Il personaggio

Mihail Ion incanta l'anima con lo Stradivari

Anna Pinazzi

A 21 anni suona un violino del 1730 «È stato amore a prima nota»

Chiude gli occhi, Mihail Ion, e mentre suona, l'archetto si muove come fosse un suo prolungamento. Il contatto epidermico con lo strumento diventa un incontro di anime: «Il violino è a tutti gli effetti una parte di me», racconta. Spesso capita che suoni un tesoro immenso: uno Stradivari del 1730. Uno strumento che è anche un'opera d'arte, un pezzo di storia: è stato valutato circa 15 milioni di euro. Ma chiaramente la cifra non è comparabile al valore culturale. «All'inizio avevo quasi soggezione a usarlo - sottolinea il giovane musicista - poi mi sono abituato e per me è quasi la normalità». Quando suona quel «tesoro» sente «di avere una grande ma bellissima responsabilità». Però è stato da subito «amore a primo suono».
Ha solo 21 anni Mihail, anche se sembra ne abbia vissuti molti, molti di più: un'infanzia travagliata, la lontananza da Bucarest (dove è nato), l'arrivo in Italia lo hanno fatto crescere in fretta. La musica, passione tramandata dal papà, c'è sempre stata: uno spiraglio, uno spazio di comprensione, una realtà altra «in cui riesco ad esprimermi davvero, ad essere me stesso».

Ha studiato per qualche tempo al conservatorio, ma la vera ispirazione è sempre stata suo padre, Aurel Ion, un noto violinista che per diverso tempo ha suonato nella Toscanini. Il rapporto tra i due è profondo, sincero, saldo: «Mio padre è il mio esempio - dice il giovane artista -: adesso suona solo per me». Tra gli incontri fortunati c'è anche quello con un’altra figura molto importante, quella del maestro Geza Hosszu-Legocky: «Oltre a essere un insegnante straordinario è anche un esempio per me e non solo nella musica - racconta Mihail -. Oltre a studiare con lui, ho l’onore di essere uno dei suoi protégé. Ricordo perfettamente la prima volta che lo disse a un pianista: un'emozione che non dimenticherò mai». Dall'aula, dalle ore a tu per tu con il Maestro, fino allo Stradivari del 1730: come è avvenuto questo passaggio? «Per poter suonare questo strumento prezioso ho dovuto fare una sorta di audizione - racconta -: mi hanno chiesto di presentarmi, di parlare dei miei obiettivi: alla fine l’Acam (Accademia concertante d'archi di Milano, ndr) ha scelto me su 400 candidati». Ma lo Stradivari non è il solo «tesoro» che Mihail può suonare. Da qualche tempo incanta il pubblico anche con un «Amati» del 1663 appartenuto al Re di Francia. Infatti il suo nome è «Ex Roi de France», strumento commissionato per l'orchestra della corte del re Sole.

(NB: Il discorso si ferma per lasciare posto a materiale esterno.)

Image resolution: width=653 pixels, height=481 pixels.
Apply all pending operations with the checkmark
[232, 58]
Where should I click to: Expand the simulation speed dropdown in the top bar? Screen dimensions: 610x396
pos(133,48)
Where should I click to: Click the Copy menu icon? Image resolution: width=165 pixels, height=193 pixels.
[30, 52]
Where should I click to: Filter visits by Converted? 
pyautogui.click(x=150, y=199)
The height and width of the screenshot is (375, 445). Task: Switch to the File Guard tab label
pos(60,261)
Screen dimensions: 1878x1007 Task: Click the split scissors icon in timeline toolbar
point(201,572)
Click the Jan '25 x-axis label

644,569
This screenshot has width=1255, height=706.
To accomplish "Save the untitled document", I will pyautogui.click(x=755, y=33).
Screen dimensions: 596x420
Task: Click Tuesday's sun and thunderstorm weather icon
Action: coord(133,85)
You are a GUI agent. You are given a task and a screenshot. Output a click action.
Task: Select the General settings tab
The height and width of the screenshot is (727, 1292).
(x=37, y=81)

Le note riallacciano i fili di una storia umana comune , poi intima: la sua storia, quella di Mihail, il suo dolore e le sue ombre, così come le sue passioni, il suo credere in modo ostinato alla sensibilità e alla poesia: «Ho una visione romantica di tante cose - sorride - e sono troppo sensibile: la musica mi ha aiutato tanto». La sua malinconia ed energia insieme ha come sottofondo una Balada ciprian porumbescu, il concerto per violino di Brahms o la Ciaccona di Bach. Ma oltre le note c'è molto di più: «Durante i concerti, quando mi chiedono il bis, punto sempre a proporre brani della tradizione rumena, la mia tradizione - sottolinea l'artista -: punto a fare conoscere, quindi, la vera parte di me e delle mie origini di cui vado fierissimo».
Quando parla, Mihail trascina con sé anni difficili, addolciti da quel tempo ineffabile che la musica gli ha regalato. Il suo tempo. Così ecco che parlando di questo o quel brano, di questo o quel violino, pare più semplice immaginarsi il futuro.
I suoi sogni hanno tutta la tenerezza dell'affetto e quasi spiazzano per la concretezza: «Il mio più grande desiderio? Suonare con il mio papà - dice senza esitare -: Immagino spesso noi due sul palco come solisti».